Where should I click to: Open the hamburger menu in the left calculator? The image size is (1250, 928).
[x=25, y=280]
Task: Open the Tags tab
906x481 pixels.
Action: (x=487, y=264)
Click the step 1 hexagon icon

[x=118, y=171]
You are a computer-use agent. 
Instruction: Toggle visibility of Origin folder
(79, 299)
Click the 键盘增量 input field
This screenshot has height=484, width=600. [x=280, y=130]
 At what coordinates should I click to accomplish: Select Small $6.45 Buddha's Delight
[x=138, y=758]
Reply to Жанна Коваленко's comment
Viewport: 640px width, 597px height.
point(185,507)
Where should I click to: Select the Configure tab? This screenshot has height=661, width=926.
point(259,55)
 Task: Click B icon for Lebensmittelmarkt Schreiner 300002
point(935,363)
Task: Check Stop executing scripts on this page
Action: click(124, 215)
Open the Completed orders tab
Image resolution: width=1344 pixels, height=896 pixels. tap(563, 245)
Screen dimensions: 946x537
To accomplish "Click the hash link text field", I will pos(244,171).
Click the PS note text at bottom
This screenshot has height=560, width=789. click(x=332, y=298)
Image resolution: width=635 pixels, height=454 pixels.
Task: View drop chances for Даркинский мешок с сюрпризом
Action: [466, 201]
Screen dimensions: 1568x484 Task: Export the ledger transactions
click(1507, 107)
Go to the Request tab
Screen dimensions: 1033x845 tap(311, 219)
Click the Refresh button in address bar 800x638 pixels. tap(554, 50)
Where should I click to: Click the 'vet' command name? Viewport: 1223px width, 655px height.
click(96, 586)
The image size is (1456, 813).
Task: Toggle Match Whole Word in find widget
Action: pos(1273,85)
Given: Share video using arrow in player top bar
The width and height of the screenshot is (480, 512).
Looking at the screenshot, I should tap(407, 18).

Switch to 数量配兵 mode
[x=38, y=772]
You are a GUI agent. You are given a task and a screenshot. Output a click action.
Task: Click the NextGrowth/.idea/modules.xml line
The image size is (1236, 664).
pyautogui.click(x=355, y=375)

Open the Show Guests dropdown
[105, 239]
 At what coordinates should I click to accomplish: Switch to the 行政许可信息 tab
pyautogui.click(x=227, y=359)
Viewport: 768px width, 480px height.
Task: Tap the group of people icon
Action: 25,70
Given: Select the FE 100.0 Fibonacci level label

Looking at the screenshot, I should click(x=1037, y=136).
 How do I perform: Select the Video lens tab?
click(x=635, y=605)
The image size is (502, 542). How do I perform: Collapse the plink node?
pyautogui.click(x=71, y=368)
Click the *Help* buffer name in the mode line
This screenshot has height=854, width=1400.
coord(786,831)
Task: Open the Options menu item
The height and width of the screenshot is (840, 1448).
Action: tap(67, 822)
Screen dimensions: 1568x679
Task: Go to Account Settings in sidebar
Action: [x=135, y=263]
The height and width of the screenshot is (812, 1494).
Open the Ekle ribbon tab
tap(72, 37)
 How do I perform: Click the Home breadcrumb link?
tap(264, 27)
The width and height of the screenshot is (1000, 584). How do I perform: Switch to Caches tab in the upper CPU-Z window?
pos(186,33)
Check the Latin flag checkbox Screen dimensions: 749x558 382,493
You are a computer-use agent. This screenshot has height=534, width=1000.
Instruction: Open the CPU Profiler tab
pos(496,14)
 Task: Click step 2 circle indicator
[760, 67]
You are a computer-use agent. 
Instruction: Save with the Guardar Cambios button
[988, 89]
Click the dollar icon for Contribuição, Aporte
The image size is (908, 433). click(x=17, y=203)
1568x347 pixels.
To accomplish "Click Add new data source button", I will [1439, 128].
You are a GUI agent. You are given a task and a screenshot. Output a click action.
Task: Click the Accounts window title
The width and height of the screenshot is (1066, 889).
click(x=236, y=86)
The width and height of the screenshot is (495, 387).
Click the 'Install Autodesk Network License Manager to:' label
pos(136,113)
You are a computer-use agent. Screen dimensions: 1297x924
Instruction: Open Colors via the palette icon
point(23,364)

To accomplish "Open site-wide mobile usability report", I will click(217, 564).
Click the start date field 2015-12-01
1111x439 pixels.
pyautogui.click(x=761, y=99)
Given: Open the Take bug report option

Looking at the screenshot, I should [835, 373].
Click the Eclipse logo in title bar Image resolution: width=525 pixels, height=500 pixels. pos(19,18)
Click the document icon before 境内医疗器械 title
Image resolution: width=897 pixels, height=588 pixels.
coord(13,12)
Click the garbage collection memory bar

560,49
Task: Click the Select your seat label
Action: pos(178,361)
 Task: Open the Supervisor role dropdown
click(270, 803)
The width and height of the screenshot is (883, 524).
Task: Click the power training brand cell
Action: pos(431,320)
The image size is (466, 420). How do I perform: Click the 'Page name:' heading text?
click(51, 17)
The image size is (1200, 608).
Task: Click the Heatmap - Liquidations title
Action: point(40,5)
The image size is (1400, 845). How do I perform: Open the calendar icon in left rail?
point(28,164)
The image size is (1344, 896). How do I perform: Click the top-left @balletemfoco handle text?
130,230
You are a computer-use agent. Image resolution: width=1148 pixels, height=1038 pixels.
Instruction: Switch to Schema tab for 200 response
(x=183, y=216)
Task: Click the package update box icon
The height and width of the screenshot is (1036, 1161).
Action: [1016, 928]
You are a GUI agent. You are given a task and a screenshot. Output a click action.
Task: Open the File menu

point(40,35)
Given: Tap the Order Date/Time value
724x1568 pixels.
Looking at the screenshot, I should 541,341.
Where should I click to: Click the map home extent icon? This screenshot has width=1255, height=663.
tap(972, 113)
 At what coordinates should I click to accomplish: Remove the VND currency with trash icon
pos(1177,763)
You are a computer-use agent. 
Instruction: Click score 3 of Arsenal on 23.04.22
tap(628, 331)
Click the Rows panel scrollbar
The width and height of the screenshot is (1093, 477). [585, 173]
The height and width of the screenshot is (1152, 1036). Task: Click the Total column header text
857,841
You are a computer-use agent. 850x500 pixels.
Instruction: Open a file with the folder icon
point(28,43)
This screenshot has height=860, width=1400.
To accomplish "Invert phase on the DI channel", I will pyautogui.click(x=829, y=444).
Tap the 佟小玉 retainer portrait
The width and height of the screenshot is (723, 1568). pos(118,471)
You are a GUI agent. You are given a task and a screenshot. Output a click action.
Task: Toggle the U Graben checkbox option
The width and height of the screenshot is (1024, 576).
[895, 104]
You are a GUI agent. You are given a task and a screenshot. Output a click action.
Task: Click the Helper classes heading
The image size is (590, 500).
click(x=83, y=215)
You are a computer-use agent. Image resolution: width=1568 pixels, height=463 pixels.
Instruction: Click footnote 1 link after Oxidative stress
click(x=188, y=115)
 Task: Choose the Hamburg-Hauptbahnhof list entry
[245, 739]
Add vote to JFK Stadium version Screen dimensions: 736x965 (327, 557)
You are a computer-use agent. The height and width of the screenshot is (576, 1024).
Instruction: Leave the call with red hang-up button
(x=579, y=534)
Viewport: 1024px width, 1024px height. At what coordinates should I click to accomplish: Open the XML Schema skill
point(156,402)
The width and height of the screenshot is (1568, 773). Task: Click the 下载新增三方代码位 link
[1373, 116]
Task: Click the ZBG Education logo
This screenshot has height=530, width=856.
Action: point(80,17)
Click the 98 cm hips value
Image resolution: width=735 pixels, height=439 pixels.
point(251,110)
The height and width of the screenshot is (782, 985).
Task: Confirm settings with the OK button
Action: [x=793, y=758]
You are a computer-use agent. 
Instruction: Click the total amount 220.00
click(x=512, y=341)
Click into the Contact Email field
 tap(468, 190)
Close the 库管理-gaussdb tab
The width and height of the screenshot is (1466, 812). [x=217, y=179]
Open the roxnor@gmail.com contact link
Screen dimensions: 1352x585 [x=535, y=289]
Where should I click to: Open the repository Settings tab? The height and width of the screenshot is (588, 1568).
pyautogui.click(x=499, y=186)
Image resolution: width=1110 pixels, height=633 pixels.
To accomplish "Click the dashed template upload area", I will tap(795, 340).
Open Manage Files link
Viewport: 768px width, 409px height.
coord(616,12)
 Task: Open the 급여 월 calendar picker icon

----

### What to produce:
Rewrite the lines from the line with "will click(217, 564)." to the line with "Looking at the screenshot, I should [835, 373].", putting "due date" in place of "start date" and changing nothing else.

### Completed task:
To accomplish "Open site-wide mobile usability report", I will click(217, 564).
Click the due date field 2015-12-01
1111x439 pixels.
pyautogui.click(x=761, y=99)
Given: Open the Take bug report option

Looking at the screenshot, I should [835, 373].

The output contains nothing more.